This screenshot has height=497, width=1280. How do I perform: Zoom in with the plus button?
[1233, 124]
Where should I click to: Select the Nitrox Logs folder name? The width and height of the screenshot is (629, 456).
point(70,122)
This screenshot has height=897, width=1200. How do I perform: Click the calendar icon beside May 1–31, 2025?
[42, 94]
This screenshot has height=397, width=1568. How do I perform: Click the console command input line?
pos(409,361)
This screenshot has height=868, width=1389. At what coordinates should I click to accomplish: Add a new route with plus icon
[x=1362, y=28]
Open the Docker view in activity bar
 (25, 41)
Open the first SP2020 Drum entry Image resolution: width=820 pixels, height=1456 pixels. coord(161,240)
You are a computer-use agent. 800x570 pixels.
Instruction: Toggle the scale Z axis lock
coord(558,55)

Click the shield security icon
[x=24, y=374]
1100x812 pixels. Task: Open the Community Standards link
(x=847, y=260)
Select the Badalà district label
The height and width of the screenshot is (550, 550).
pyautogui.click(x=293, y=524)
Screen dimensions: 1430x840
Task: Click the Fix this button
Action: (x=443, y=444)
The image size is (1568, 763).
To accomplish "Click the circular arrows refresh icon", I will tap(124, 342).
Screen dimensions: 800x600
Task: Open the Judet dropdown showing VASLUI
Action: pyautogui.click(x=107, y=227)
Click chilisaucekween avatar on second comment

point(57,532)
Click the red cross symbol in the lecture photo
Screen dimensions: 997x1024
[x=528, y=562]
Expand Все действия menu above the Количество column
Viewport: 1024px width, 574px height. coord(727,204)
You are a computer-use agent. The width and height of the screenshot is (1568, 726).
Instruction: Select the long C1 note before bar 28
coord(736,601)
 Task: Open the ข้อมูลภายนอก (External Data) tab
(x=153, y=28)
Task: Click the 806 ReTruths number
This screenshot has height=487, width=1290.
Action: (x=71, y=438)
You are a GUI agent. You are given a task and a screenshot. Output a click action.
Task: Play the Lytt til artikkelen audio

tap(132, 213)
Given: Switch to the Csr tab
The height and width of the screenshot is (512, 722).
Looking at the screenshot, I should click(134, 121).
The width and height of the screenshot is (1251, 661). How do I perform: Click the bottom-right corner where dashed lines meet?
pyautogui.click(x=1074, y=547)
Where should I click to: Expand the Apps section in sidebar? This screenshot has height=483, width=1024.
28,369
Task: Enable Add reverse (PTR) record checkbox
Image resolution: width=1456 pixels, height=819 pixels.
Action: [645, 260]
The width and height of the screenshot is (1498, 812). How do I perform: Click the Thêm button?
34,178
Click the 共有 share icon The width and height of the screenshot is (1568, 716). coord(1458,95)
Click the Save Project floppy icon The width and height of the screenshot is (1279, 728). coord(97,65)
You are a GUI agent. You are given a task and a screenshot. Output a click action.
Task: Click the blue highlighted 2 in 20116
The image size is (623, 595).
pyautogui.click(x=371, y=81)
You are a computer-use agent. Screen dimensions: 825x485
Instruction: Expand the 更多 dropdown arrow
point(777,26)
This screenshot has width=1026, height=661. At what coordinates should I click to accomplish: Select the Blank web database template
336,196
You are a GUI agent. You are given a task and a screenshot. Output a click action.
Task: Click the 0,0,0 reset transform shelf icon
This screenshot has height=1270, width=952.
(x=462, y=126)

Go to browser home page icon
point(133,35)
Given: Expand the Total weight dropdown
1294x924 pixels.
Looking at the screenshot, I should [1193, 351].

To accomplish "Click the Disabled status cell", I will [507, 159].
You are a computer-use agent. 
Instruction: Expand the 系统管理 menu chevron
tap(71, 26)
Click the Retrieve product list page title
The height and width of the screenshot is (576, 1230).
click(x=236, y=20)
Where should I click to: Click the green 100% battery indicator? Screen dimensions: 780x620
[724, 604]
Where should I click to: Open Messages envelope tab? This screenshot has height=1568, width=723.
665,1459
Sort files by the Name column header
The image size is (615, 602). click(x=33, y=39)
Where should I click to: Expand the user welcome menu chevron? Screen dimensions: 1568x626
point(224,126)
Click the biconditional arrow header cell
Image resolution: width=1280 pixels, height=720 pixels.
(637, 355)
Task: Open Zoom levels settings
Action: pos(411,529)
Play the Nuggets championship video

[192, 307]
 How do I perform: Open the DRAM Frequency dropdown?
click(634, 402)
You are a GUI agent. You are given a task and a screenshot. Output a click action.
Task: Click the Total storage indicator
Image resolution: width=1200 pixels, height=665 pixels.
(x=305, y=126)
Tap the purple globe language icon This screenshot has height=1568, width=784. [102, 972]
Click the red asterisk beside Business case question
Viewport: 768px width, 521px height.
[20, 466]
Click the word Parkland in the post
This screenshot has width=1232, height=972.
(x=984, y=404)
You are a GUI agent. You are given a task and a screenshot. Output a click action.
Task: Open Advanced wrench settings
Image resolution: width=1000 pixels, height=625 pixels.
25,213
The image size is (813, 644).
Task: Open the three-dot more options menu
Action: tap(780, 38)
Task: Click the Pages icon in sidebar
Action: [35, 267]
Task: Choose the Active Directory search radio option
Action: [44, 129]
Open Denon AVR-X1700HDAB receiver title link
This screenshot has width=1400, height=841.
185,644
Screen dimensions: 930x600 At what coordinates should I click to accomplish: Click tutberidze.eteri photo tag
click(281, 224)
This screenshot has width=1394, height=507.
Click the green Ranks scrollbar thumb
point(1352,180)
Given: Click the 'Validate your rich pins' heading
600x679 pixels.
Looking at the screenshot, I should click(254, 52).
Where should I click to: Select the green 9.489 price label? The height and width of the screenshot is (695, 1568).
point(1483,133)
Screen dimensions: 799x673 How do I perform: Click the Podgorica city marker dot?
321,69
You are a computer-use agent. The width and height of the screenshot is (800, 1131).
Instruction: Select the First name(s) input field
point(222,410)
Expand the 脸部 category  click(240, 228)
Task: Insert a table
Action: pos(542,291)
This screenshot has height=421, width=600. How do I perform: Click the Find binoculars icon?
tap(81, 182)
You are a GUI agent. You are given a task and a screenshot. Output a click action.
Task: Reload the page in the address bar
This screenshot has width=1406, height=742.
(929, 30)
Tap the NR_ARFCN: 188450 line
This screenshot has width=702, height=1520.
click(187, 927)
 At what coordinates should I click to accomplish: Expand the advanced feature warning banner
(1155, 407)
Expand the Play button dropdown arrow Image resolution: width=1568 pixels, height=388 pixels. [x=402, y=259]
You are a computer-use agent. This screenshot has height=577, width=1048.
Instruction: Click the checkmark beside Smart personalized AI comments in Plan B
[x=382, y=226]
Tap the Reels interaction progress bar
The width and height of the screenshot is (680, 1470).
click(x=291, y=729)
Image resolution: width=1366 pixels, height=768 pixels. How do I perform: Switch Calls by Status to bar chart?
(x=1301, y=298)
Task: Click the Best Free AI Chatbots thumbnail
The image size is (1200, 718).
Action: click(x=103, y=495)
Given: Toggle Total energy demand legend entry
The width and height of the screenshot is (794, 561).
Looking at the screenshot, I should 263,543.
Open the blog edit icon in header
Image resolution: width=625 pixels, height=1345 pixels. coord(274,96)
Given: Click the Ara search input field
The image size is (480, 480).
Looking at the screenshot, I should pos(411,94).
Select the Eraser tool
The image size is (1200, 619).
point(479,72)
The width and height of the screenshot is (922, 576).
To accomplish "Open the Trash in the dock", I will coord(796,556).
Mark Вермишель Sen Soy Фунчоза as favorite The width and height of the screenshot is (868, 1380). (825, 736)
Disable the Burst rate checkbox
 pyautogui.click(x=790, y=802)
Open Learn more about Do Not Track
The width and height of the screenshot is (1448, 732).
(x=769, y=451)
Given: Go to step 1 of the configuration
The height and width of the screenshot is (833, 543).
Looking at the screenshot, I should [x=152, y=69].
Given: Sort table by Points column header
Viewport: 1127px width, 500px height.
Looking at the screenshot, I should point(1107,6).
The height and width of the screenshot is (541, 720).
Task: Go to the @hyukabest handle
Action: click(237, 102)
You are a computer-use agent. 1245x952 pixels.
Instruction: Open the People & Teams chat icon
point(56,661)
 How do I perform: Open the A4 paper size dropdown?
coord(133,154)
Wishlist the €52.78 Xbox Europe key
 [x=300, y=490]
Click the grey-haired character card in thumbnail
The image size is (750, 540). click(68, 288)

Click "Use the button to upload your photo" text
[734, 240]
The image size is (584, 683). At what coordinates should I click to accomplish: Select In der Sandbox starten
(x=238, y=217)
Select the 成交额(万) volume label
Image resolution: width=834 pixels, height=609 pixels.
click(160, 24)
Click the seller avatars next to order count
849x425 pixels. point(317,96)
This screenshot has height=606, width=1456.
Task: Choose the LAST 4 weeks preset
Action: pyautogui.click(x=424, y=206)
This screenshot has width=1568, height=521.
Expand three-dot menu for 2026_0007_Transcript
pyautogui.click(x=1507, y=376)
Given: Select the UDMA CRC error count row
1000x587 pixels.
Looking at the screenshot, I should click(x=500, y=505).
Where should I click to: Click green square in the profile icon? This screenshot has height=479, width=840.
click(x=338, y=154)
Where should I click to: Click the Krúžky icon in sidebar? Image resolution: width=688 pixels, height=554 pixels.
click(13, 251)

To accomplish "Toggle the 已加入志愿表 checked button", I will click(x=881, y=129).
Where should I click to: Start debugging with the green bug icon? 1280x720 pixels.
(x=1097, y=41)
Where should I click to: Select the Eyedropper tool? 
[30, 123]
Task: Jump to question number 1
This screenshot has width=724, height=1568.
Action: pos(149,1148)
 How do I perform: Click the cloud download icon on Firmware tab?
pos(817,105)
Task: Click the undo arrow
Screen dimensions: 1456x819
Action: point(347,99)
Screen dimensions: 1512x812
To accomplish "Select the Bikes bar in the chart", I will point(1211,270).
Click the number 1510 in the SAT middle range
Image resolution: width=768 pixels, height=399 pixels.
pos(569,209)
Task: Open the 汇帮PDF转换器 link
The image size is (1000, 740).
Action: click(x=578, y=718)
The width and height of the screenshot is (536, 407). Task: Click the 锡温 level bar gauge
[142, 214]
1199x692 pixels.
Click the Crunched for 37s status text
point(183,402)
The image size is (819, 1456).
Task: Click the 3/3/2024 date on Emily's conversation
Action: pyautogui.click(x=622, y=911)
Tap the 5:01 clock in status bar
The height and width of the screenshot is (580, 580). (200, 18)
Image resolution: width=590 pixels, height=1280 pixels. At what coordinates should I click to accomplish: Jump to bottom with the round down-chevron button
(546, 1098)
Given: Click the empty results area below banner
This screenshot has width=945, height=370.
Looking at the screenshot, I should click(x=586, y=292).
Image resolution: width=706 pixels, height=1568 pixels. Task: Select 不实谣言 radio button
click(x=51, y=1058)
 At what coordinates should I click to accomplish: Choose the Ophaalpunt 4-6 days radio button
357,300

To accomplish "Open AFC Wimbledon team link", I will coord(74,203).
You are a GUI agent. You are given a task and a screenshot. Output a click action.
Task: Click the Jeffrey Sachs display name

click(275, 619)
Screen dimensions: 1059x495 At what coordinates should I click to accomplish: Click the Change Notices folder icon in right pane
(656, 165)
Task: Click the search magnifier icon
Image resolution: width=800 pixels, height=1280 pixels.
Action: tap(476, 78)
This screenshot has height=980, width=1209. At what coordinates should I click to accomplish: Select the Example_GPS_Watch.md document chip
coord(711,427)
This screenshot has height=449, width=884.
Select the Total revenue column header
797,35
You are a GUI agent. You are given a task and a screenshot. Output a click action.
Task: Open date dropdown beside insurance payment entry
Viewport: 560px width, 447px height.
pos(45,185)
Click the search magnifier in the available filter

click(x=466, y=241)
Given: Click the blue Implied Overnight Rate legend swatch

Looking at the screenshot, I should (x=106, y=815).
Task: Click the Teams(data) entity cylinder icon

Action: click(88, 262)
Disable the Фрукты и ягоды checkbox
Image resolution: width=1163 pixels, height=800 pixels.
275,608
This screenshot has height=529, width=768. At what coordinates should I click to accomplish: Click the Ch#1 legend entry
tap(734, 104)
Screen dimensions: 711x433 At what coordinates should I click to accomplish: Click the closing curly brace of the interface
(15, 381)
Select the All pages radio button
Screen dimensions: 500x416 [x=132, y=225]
________________________
## Work request
Please copy, exactly and with nothing else, the lines above beginning at the line that has "Click the red cross" and ending with the line that has "You are a computer-use agent. Screen".

## Your response
Click the red cross symbol in the lecture photo
Screen dimensions: 997x1024
[x=528, y=562]
Expand Все действия menu above the Количество column
Viewport: 1024px width, 574px height. coord(727,204)
You are a computer-use agent. The width and height of the screenshot is (1568, 726).
Instruction: Select the long C1 note before bar 28
coord(736,601)
 Task: Open the ข้อมูลภายนอก (External Data) tab
(x=153, y=28)
Task: Click the 806 ReTruths number
This screenshot has height=487, width=1290.
Action: (x=71, y=438)
You are a GUI agent. You are given a task and a screenshot. Output a click action.
Task: Play the Lytt til artikkelen audio

tap(132, 213)
Given: Switch to the Csr tab
The height and width of the screenshot is (512, 722).
Looking at the screenshot, I should click(134, 121).
The width and height of the screenshot is (1251, 661). How do I perform: Click the bottom-right corner where dashed lines meet?
pyautogui.click(x=1074, y=547)
Where should I click to: Expand the Apps section in sidebar? This screenshot has height=483, width=1024.
28,369
Task: Enable Add reverse (PTR) record checkbox
Image resolution: width=1456 pixels, height=819 pixels.
Action: [645, 260]
The width and height of the screenshot is (1498, 812). How do I perform: Click the Thêm button?
34,178
Click the 共有 share icon The width and height of the screenshot is (1568, 716). coord(1458,95)
Click the Save Project floppy icon The width and height of the screenshot is (1279, 728). coord(97,65)
You are a GUI agent. You are given a task and a screenshot. Output a click action.
Task: Click the blue highlighted 2 in 20116
The image size is (623, 595).
pyautogui.click(x=371, y=81)
You are a computer-use agent. Screen dimensions: 825x485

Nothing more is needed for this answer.